2013年5月13日月曜日

ロスト・イン・トランスレーション

ロスト・イン・トランスレーション
Lost In Translation
2003年 アメリカ 104分
監督・脚本:ソフィア・コッポラ

アメリカの中年俳優がサントリーのCM撮影のために東京を訪れ、なぜか倦怠している。いっぽう同じホテルでは夫のカメラマンに同行してきた大学を出たばかりの若妻が、なぜか倦怠している。この2人はうっかりフリーツアーに申し込んだものの、現地では何もかもに違和感を感じて立ち往生し、そのままホテルのバーに缶詰め状態になってふてくされている間抜けなツアー客のような状態でこの退屈な映画の前半を過ごし(つまり観客にもこの気持ちをつきあえ、ということであろう)、中盤、なんとなく2人でつるんで出かけるようになると、いきなり日本人の友達などが出現し、クラブのようなところで騒いだり、カラオケボックスで歌ったり、などするものの、やっぱり倦怠しているのである。

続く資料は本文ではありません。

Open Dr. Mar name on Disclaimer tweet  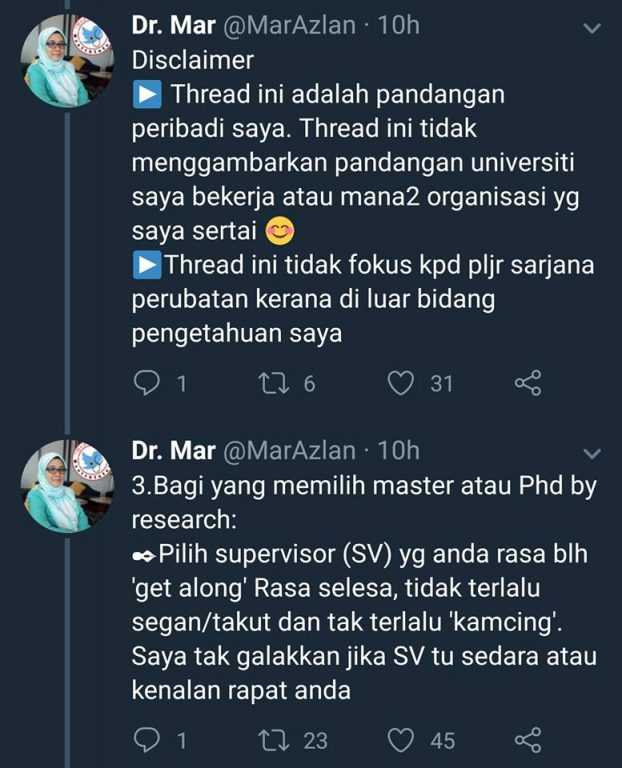pyautogui.click(x=173, y=25)
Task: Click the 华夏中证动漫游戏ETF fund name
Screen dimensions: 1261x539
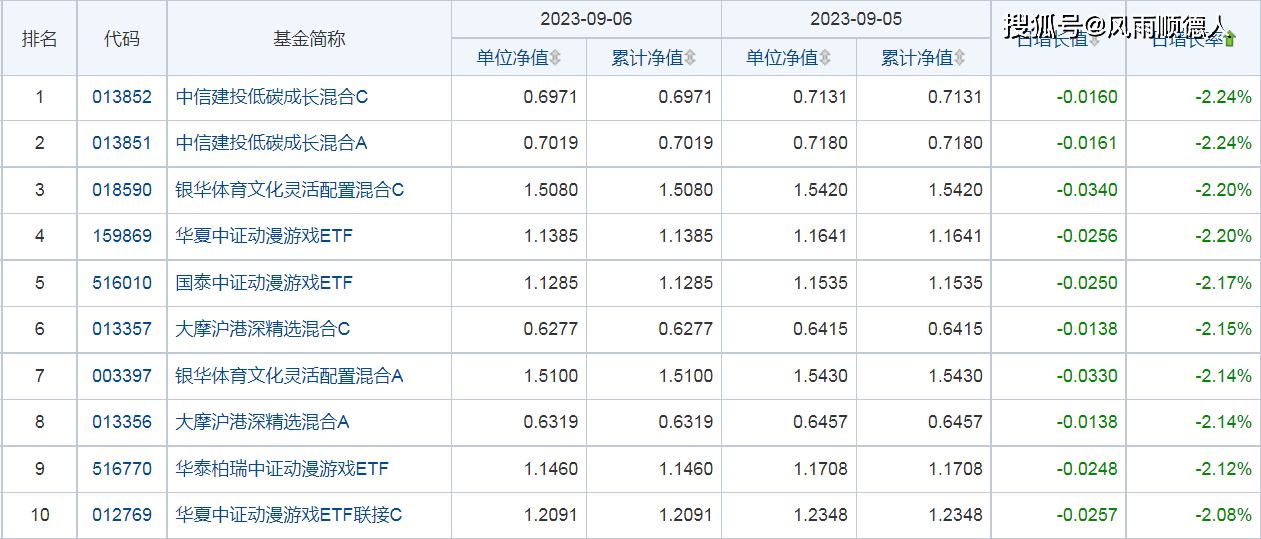Action: [x=265, y=236]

若妻シャーロットのほうは察するに夫が若はげなのが気に入らなくて、毛生え薬などを使っているのが我慢ならないのであろう。中年俳優ボブ・ハリスのほうは、これは最後までよくわからない。中年の危機とか何かなのかもしれないが、よくわからない(よく見ていなかったわたしがいけないのだと思う)。
全編にわたって冴えないダイアログ、連続性の乏しい撮影と編集(都内のロケ地が変、とか、つながっていない、というのではなく、カットが変わると橋や車が消えてしまう。ところでファックスはいったいあの部屋にあったのかなかったのか)、ばかばかしい内容、という具合で、しかもビル・マーレーには魅力がなく、スカーレット・ヨハンソンは顔が監督によく似ている。主役の2人を取り囲んでいる漢字の山がまるで疎外感を惹起しているかのようなことになっているけれど、こういうタイプの人たちだったらパリでもローマでも同じことになるであろう。わざわざ東京でやる必要はない。悪い意味でサンダンス映画祭向き。実は開巻、スカーレット・ヨハンソンのアンニュイな下着姿が映ったところですでに反発していたのである。